Comment près de 500 planches de bandes dessinées se retrouvent-elles accrochées dans un musée consacré à l’immigration ? Les deux thèmes, finalement, ont des points communs et des relations étroites depuis le début du XXe siècle. D’une part, parce que les bédéistes sont souvent des nomades – René Goscinny, Enki Bilal, José Muñoz… sont des immigrés ou enfants d’immigrés. D’autre part, parce que la bande dessinée aborde régulièrement des thèmes liés à l’exode, à l’émigration, à l’immigration. Les premiers dessins datent de 1913 : fils d’immigrés irlandais, George Mc Mannus publie dans les pages d’un quotidien américain la BD d’humour La famille Illico, en s’inspirant de sa propre vie. Les BD plus récentes sont plus graves et collent à l’actualité – comme Békame, de Jeff Pourquié et Aurélien Ducoudray, Les Mohamed, de Jérôme Ruillier, ou Droit du sol, de Charles Masson (1). Aujourd’hui, des albums consacrés à la thématique de l’immigration sont devenus si populaires qu’ils ont été adaptés en dessins animés ou en longs métrages – citons Le monde de Pahé, du Franco-Camerounais Pahé, Persepolis, de Marjane Satrapi, ou Aya de Yopougon, de Marguerite Abouet. Albums est donc une exposition d’histoires. Histoires de ces auteurs d’origine italienne, sénégalaise, algérienne, portugaise ou vietnamienne ; histoires fictives ou réelles de ces albums colorés ; histoires des personnages qui contribuent à l’histoire du 9e art. La première partie de l’exposition présente les trajectoires personnelles de 11 auteurs migrants. La deuxième partie, dont l’architecture rappelle un atelier d’artiste, explore les aspects plus techniques de la création : les auteurs choisissent-ils d’aborder l’immigration plutôt par la voie comique, la fable, le western, la science-fiction ? Beaucoup optent simplement pour l’autobiographie, voire la BD-reportage. Couleur, noir et blanc, découpage, toutes les techniques sont utilisées et tous les styles représentés. La troisième partie, enfin, suit pas à pas le parcours du migrant : certaines BD s’attardent sur le départ du pays et ses raisons, d’autres sur le voyage (par voies légales ou illégales), l’arrivée dans la terre d’accueil (quand c’est la France, elle est toujours dessinée avec un ciel gris), l’adaptation et, parfois, le retour au pays.

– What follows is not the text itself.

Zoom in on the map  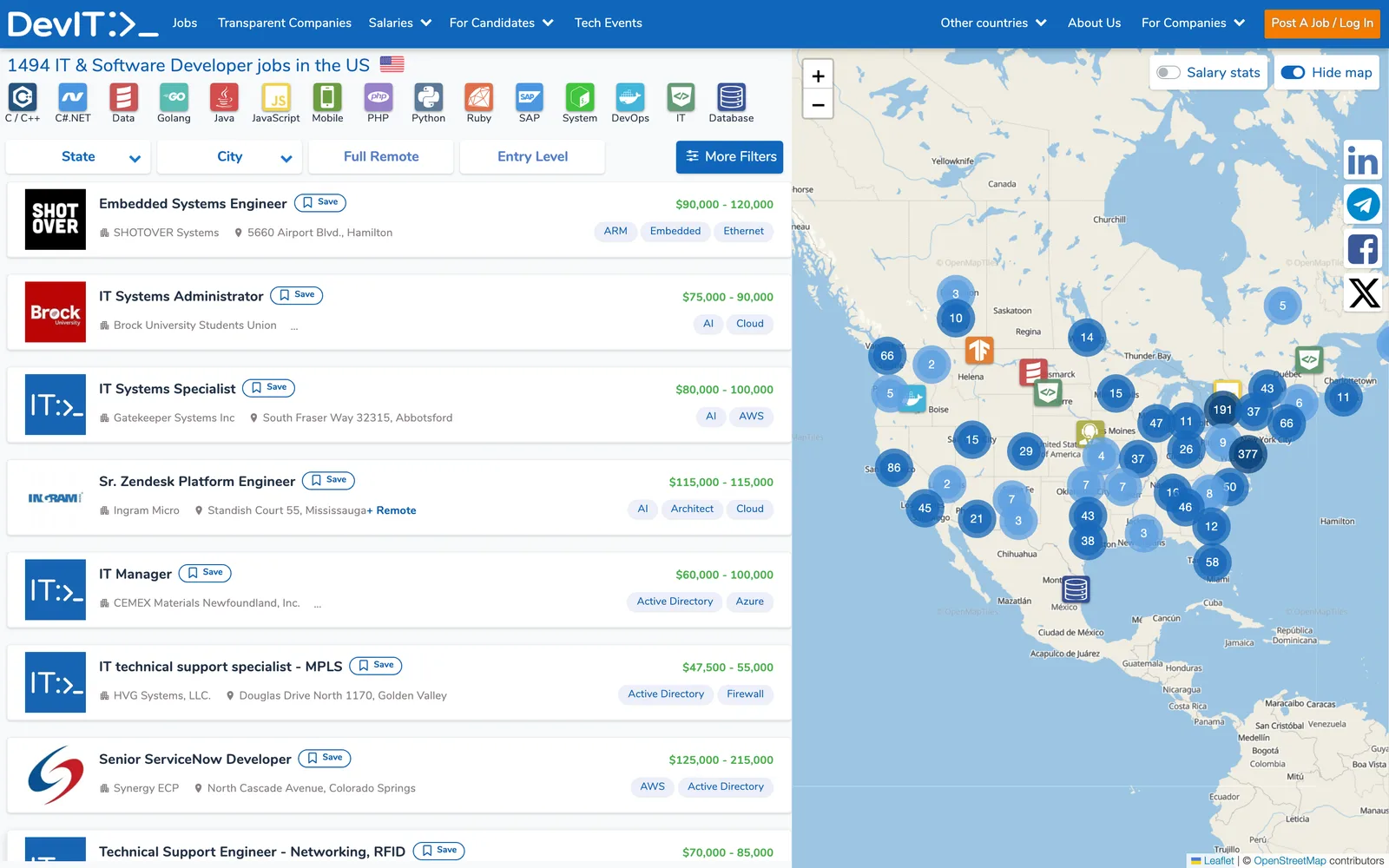tap(818, 76)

Le musée fait aussi un focus sur la BD africaine, qui sert essentiellement d’outil de prévention – comme Des clandestins à la mer, de Léon Tshibemba, qui alerte sur les dangers des traversées vers l’Europe. Tout au long du parcours, les visiteurs peuvent consulter les ouvrages mis à disposition. Ils auront aussi la chance de découvrir une œuvre originale : Zeina Abirached, une artiste d’origine libanaise installée à Paris, a proposé au site Web du musée l’exclusivité pendant un an de sa nouvelle BD Paris n’est pas une île déserte.

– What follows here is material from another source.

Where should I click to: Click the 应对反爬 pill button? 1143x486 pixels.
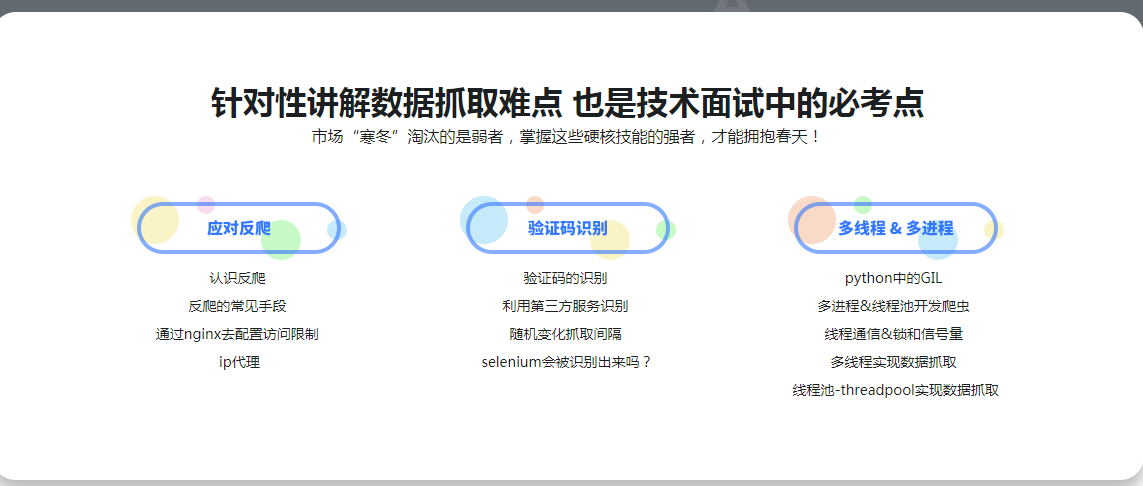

Albums. Bande dessinée et immigration 1913-2013
Jusqu’au 27 avril 2014 au Musée de l’histoire de l’immigration – 293, avenue Daumesnil, 75012 Paris –
(1) Pour Békame, voir ASH n° 2751 du 16-03-12, p. 43. Pour Les Mohamed, voir ASH n° 2709 du 13-05-11, p. 42. Pour Droit du sol, voir ASH n° 2607 du 1-05-09, p. 40.